Bunlardan uzak durun!

Hamile kalmaya karar verdikten sonra sigara ve alkol kesinlikle hayatınızdan çıkartmanız gereken maddeler. Hem annenin hem de bebeğin sağlığını ciddi oranda tehlikeye atan bu maddelerden en kısa zamanda ve tamamen kurtulmak, anne adayının bebeğine verebileceği en değerli hediyelerden biri.

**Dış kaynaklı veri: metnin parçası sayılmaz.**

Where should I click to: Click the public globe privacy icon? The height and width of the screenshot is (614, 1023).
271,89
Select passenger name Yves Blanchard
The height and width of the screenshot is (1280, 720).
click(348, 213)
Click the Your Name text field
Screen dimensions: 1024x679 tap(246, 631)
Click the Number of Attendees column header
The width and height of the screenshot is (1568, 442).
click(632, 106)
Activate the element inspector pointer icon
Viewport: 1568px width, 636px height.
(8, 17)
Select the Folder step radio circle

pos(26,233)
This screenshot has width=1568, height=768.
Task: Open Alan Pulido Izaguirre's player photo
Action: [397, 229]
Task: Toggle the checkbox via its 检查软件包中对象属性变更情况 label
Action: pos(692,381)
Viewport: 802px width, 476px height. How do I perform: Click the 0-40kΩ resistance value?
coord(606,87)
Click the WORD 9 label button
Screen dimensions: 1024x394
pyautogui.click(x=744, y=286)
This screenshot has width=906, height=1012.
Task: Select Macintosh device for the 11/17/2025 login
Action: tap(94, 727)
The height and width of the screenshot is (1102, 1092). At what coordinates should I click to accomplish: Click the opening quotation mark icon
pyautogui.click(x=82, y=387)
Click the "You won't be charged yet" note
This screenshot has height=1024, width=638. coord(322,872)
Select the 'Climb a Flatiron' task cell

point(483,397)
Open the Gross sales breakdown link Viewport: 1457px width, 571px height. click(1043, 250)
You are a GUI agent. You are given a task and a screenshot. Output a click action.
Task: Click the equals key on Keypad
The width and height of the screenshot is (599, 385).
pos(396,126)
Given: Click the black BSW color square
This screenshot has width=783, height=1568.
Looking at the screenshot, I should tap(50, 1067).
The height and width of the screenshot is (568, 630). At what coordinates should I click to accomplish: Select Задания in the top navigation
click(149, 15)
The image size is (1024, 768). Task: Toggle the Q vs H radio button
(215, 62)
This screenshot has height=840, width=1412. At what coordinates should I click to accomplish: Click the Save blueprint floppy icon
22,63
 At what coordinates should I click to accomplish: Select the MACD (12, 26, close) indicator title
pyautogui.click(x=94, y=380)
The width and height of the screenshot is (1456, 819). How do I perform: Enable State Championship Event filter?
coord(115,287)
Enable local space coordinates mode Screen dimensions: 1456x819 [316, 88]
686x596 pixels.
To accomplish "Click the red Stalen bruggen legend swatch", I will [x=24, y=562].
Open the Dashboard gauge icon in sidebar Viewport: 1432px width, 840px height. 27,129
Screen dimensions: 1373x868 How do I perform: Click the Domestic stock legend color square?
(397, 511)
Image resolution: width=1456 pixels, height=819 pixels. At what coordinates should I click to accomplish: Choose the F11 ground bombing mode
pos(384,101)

Denizlerdeki kirlilik sebebiyle ağır metallerin deniz ürünlerinde birikimi de yaşadığımız çağda önemli bir sağlık sorunu olarak karşımıza çıkıyor. Vücuttan atılma yolu olmayan bu ağır metaller annede birikerek hamilelik sırasında bebeğin gelişimi üzerinde olumsuz etkiler yapabiliyor. Bu nedenle dil, barbunya, mezgit, kalkan, kılıçbalığı gibi uzun yaşam ömrü olan dip balıklarının ve denizlerdeki kirlilikten en çok etkilenen midye, karides, kalamar gibi deniz ürünlerinin ayda 1-2 kereden fazla tüketilmemesine dikkat edilmesi gerekiyor.

 

Doktor kontrolünü ihmal etmeyin

Günümüzde bilinçli çiftlerin ve düzenli kontrollerini yaptıran anne adaylarının sayısının belirgin olarak arttığı bir gerçek. Bu kontrollerin kesinlikle ihmal edilmemesi gerektiğini vurgulayan Doç. Dr. Emre Özgü gebelik öncesi kontrolleriyle ilgili de şunları söylüyor: “Gebelik öncesi kontrolde bebek sahibi olmak isteyen çiftlerde ve ailelerinde var olan bir genetik hastalık olup olmadığı, varsa bu hastalığın bebek için bir risk oluşturup oluşturmadığı detaylı olarak inceleniyor. Ayrıca gebe kalmadan önce yapılacak jinekolojik muayene, rahim ağzı kanseri taraması için örnek alınması, kan sayımı, idrar tahlili, kan şekeri, karaciğer ve böbrek fonksiyon testleri gibi laboratuvar değerlendirmeleri ile varsa mevcut bir problemin tespiti sağlanıyor. Bu sayede hem gebe kalmak kolaylaşıyor hem de daha sağlıklı bir gebelik süreci geçirmek mümkün oluyor.”